2

This is an instance of the "coupon collector's problem" in which not all the "coupons" have the same probability (more exactly, the probability of coupon $i$ follows Zipf distribution $p_i \sim Zipf(i)$.

There are $N$ distinct coupons. We keep collecting coupons till we have $N'$ distinct coupons. How many distinct rare coupons do we expect to collect? A rare coupon is defined as a coupon with probabilities less than $p_{N'}$. In other words, the top common $N'$ distinct coupons are not rare and the rest are rare.

Can someone point me in the right direction?

1a1a11a
  • 73
  • I take it you're using "we have" in two different sense here? By "we have $N$ coupons", you mean "there are $N$ coupons in total", and by "we have $N'$ coupons" you mean "we have collected $N'$ coupons", right? – joriki Mar 21 '23 at 00:56
  • Also, I assume that as usual in this context, by $N$ coupons and $N'$ coupons you mean distinct coupons (i.e. types of coupons). For the number of rare coupons whose expectation you want, do you also mean distinct rare coupons? – joriki Mar 21 '23 at 00:59
  • Yes, you are right! "We have N coupons" means that "there are N coupons". And I mean distinct coupons. I will update the questions. Thank you! – 1a1a11a Mar 21 '23 at 01:41
  • Oh, you set a bounty for this! I didn't notice that until after I posted my answer :-) – joriki Mar 23 '23 at 15:55

1 Answers1

1

I’ll do this for separate numbers $m$ of distinct coupons collected and $n$ of distinct coupons regarded as common because I don’t see any simplification allowed by the special case $m=n=N'$.

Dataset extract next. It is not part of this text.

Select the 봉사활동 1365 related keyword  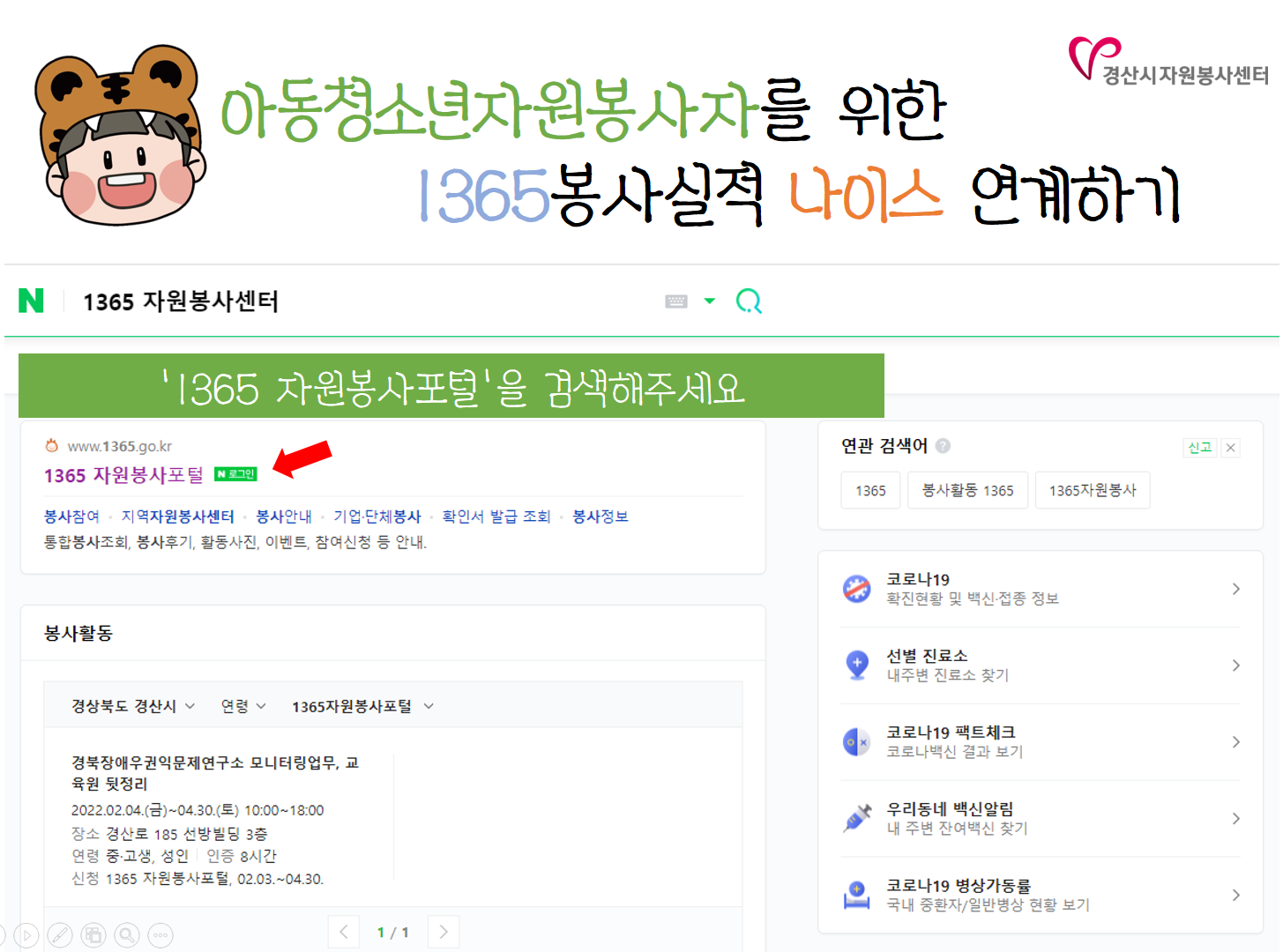(967, 490)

By linearity of expectation, the expected number of distinct rare coupons collected is the sum over $i\gt n$ of the probabilities $c_i$ of coupon $i$ being collected.

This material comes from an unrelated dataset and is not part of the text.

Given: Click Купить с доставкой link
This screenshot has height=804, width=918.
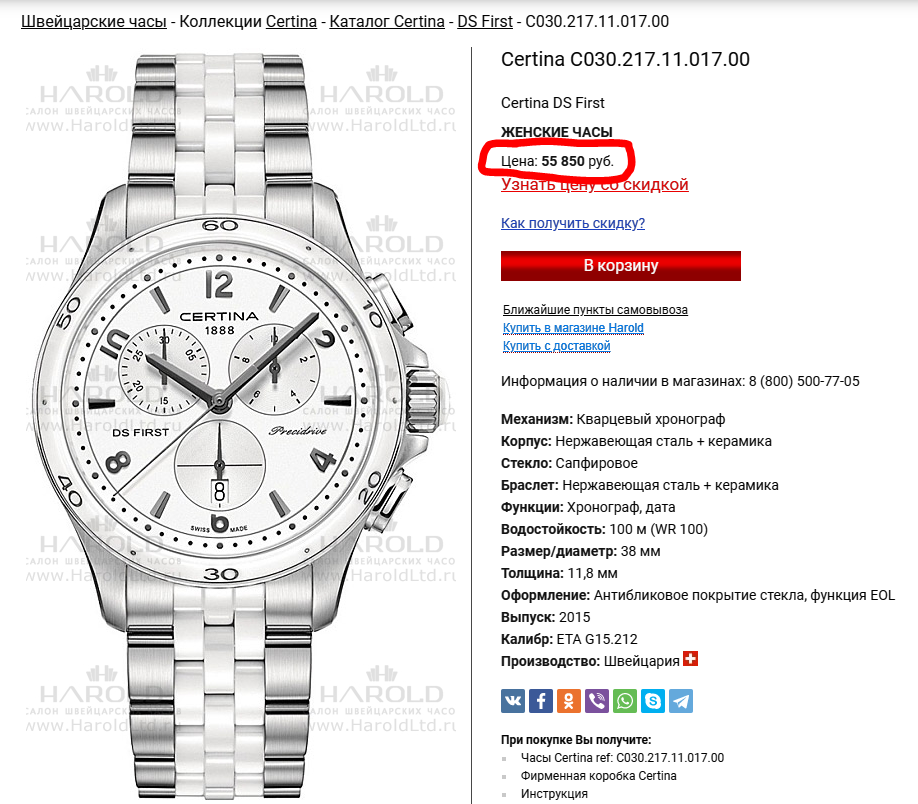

This is a generalization of Last coupon collected in the coupon collectors problem, which amounts to the special case $m=N-1$. We can solve the more general problem with the same Poissonization approach.

So let coupons be drawn in a continuous Poisson process with rate $1$ that is the sum of $N$ independent Poisson processes with rates $p_i$.

The probability density for the process for coupon $i$ to yield its first coupon at time $t$ is $p_i\mathrm e^{-p_it}$. At that time, the probability that $m$ distinct coupons have not yet been collected is

$$ \sum_{S\subset P_i}(-1)^{|S|-\ell}\binom{|S|-1}{\ell-1}\prod_{j\in S}\mathrm e^{-p_jt}\;, $$

where $\ell=N-m$, $P_i$ is the set of sets of coupons other than $i$ with at least $\ell$ coupons, and $(-1)^{|S|-\ell}\binom{|S|-1}{\ell-1}$ is minus the Möbius function on $P_i\cup\{\emptyset\}$, ordered by inclusion, which you can check from

$$ \sum_{T\supset S\subset P_i}(-1)^{|S|-\ell}\binom{|S|-1}{\ell-1}=\sum_{\ell\le k\le|T|}(-1)^{k-\ell}\binom{k-1}{\ell-1}\binom{|T|}{k}=1\;. $$

Thus, the probability $c_i$ that when coupon $i$ is first collected $m$ distinct coupons have not yet been collected, and thus coupon $i$ gets collected, is

\begin{eqnarray} c_i &=& \int_0^\infty\mathrm dtp_i\mathrm e^{-p_it}\sum_{S\subset P_i}(-1)^{|S|-\ell}\binom{|S|-1}{\ell-1}\prod_{j\in S}\mathrm e^{-p_jt} \\ &=& \sum_{S\subset P_i}(-1)^{|S|-\ell}\binom{|S|-1}{\ell-1}\frac{p_i}{p_i+\sum_{j\in S}p_j}\;. \end{eqnarray}

For $m=N-1$ and thus $\ell=1$, we recover the probability for coupon $i$ not to be the last coupon collected,

$$ c_i=\sum_{S\subset P_i}(-1)^{|S|-1}\frac{p_i}{p_i+\sum_{j\in S}p_j}\;. $$

For $m=1$ and thus $\ell=N-1$, the sum has a single term, in which $S$ is the set of all $\ell$ coupons other than $i$, and we recover the trivial result $c_i=p_i$.

The expected number of rare coupons collected is

$$ \sum_{i\gt n}c_i=\sum_{i\gt n}\sum_{S\subset P_i}(-1)^{|S|-\ell}\binom{|S|-1}{\ell-1}\frac{p_i}{p_i+\sum_{j\in S}p_j}\;. $$

We can write this as a single sum by collecting the terms with the same denominator:

$$ \sum_{i\gt n}c_i=\sum_T(-1)^{|T|-\ell-1}\binom{|T|-2}{\ell-1}\frac{\sum_{n\lt j\in T}p_j}{\sum_{j\in T}p_j}\;, $$

where the sum now runs over all sets of at least $\ell+1$ coupons.

I don’t see how either of these representations could be simplified for the specific case of a Zipf distribution.

joriki
  • 238,052